## TEXT EXTRACT
-- start --

It is a myth that
socialism is a revolution of, by and for the people.
I've presented evidence that socialism is actually a
movement owned, operated, and funded by ultra-wealthy elites.
Dupes, foot soldiers,
blind idealists, indoctrinated students, and low-level thugs are recruited
through cutouts to serve the agenda of Rockefeller, Rothschild and Soros
Globalists, for example, who are determined to bring about worldwide socialism.
Socialism, in a
nutshell, equals ultra-rich elites (represented by the Council on Foreign
Relations, Trilateral Commission, Bilderberg, etc.) owning the free market,
cutting out competition, and creating more powerful, overarching, central
governments.
Hidden in the plan is the granting of greater dominion to
mega-corporations. This is a key fact.
The US Constitution
was a document that established extremely limited central government. Regardless of the motives of the
authors and the state legislatures that ratified it, the ideas contained in the
Constitution were, and are, extremely oppressive toward large centralized
structures controlling the people.
But there was another
factor present at the beginning of the American Republic.
At the dawn of the United States, corporations were
chartered and thus allowed to operate by the individual states. If a
corporation, in the eyes of a state legislature, violated a basic trust by
harming the people, committing offenses against the citizenry, the legislature
could summarily cancel their charter and literally exile them from the state.

-- end --

## EXERCISE TASKS
a) In the text on socialism, what could a state legislature do to a corporation it judged to have harmed the people?
b) Repeat the text on socialism word for word, starting with "The US Constitution" and going on through "from the state.".
The material after this point comes from a separate, unrelated source.

## DATA PROVIDED

-- start --

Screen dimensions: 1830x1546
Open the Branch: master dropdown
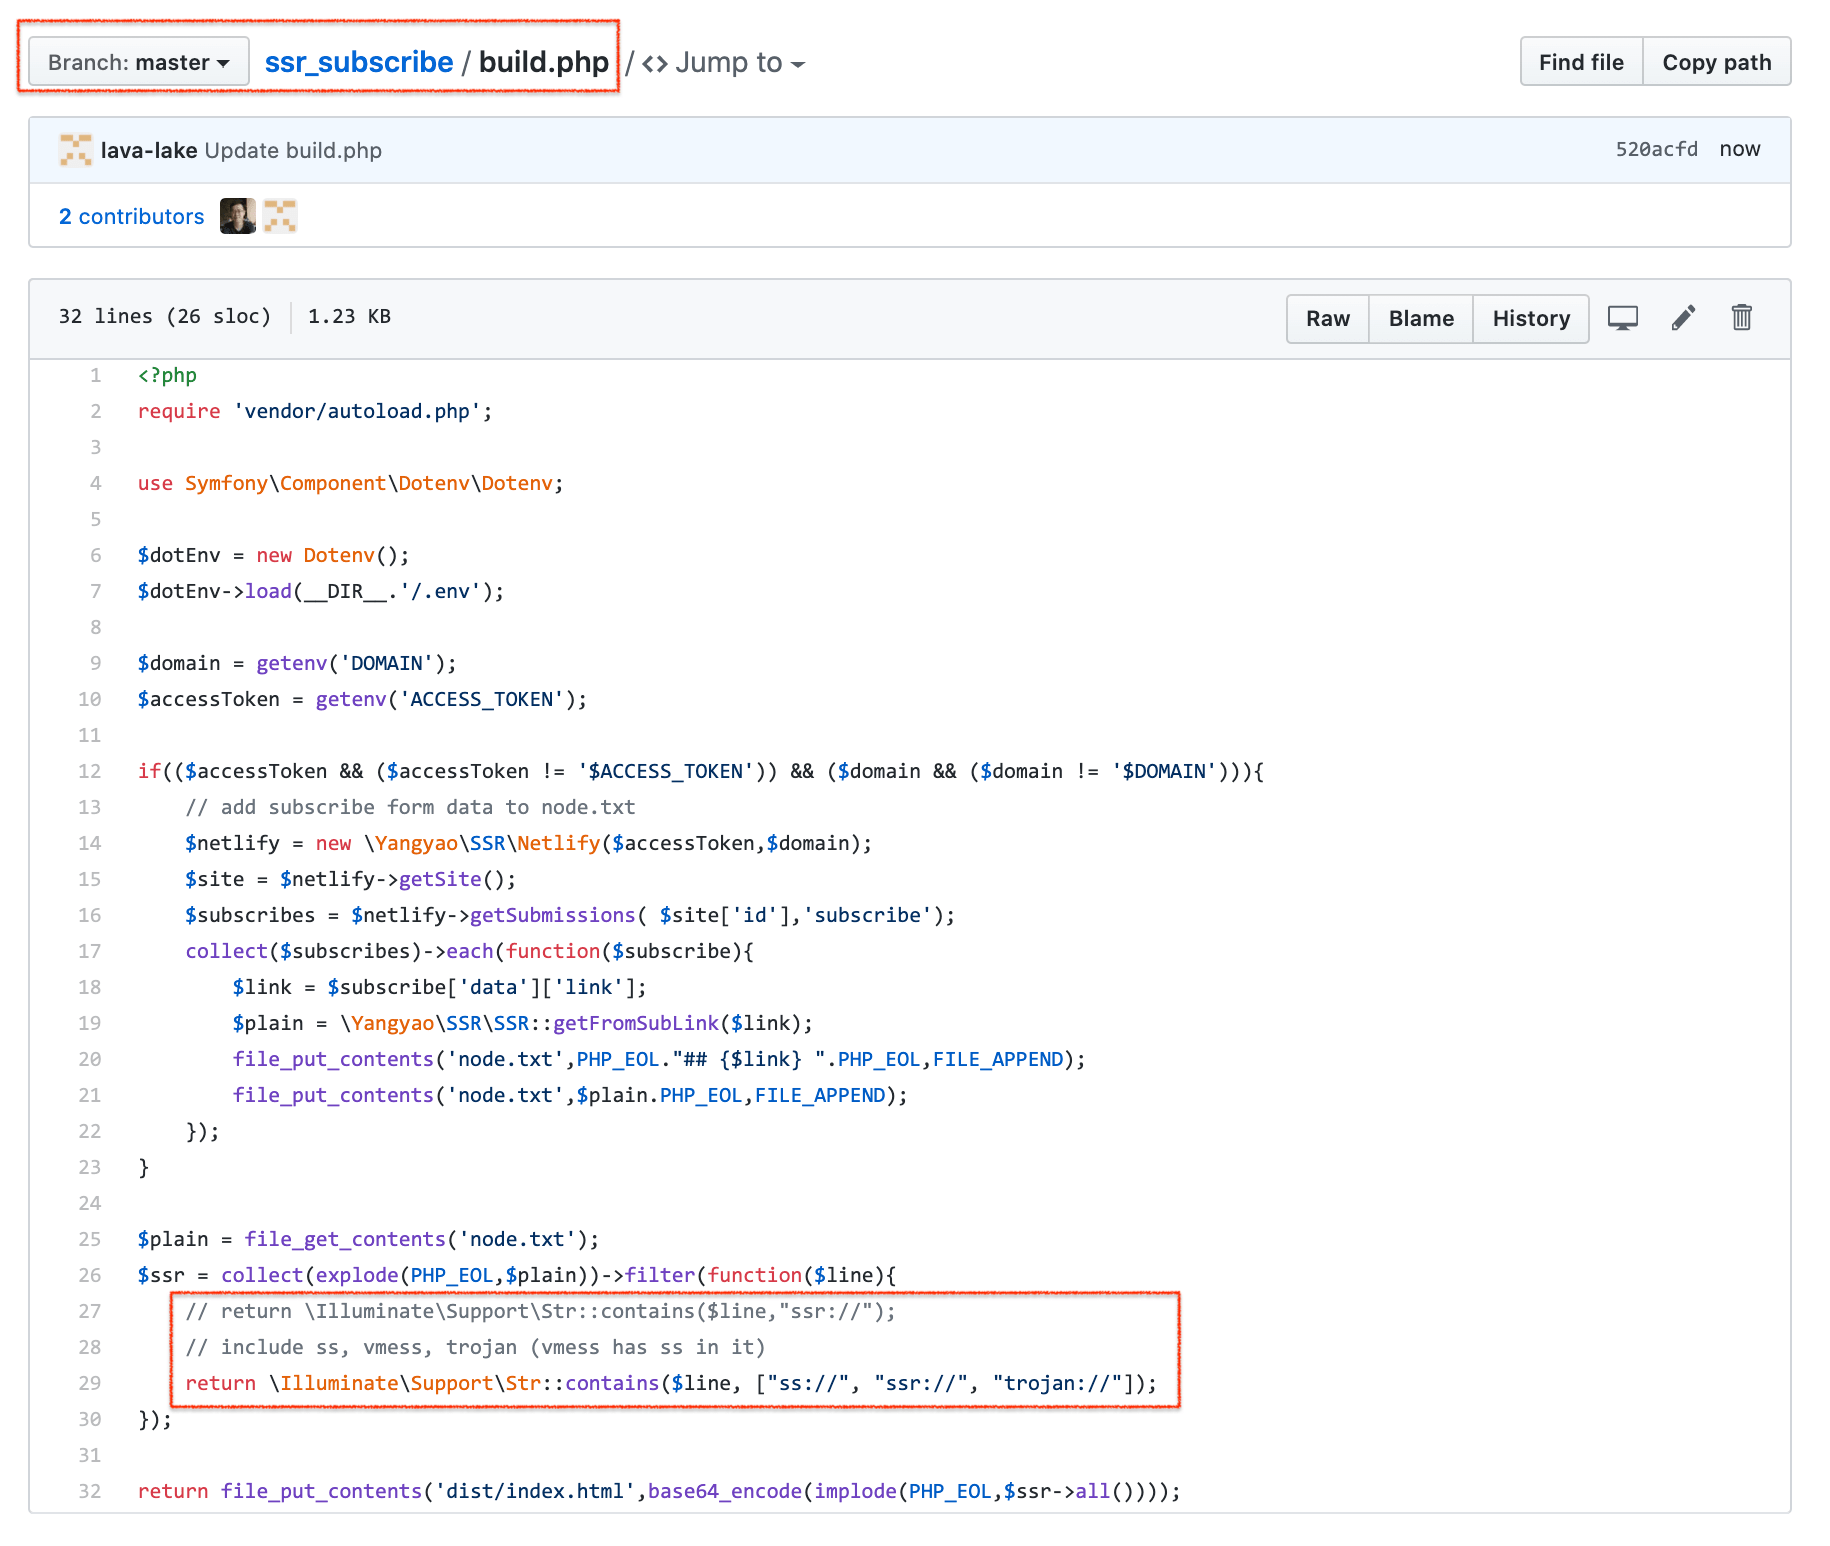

-- end --

## ANSWERS TO THE PROBLEMS
a) It could summarily cancel the corporation's charter and exile it from the state.

b)
The US Constitution
was a document that established extremely limited central government. Regardless of the motives of the
authors and the state legislatures that ratified it, the ideas contained in the
Constitution were, and are, extremely oppressive toward large centralized
structures controlling the people.
But there was another
factor present at the beginning of the American Republic.
At the dawn of the United States, corporations were
chartered and thus allowed to operate by the individual states. If a
corporation, in the eyes of a state legislature, violated a basic trust by
harming the people, committing offenses against the citizenry, the legislature
could summarily cancel their charter and literally exile them from the state.